Instructions for the task: Scan the material below and copy every line holding the word "dropdown".

══════

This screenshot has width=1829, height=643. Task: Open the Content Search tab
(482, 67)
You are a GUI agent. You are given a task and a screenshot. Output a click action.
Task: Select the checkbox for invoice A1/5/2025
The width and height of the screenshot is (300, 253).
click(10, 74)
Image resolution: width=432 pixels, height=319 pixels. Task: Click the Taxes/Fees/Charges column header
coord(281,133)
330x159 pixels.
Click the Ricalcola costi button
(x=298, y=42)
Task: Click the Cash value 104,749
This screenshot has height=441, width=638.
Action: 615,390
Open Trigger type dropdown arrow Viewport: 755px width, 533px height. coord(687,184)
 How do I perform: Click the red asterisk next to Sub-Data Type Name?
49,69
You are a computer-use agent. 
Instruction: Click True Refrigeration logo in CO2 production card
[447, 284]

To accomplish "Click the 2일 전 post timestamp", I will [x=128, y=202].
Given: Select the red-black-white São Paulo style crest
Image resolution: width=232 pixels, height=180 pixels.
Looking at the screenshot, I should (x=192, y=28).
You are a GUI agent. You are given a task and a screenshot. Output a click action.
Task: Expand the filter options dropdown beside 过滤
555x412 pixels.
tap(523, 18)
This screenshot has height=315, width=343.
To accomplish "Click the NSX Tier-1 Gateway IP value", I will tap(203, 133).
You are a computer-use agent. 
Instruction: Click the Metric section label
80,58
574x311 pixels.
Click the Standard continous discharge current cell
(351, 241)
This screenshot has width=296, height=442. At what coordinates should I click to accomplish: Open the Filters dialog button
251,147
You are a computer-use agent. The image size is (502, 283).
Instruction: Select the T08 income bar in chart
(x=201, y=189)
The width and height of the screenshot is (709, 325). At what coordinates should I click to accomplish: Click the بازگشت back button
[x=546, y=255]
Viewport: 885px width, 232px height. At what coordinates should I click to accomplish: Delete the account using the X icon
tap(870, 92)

══════

Written response:
Open Trigger type dropdown arrow Viewport: 755px width, 533px height. coord(687,184)
Task: Expand the filter options dropdown beside 过滤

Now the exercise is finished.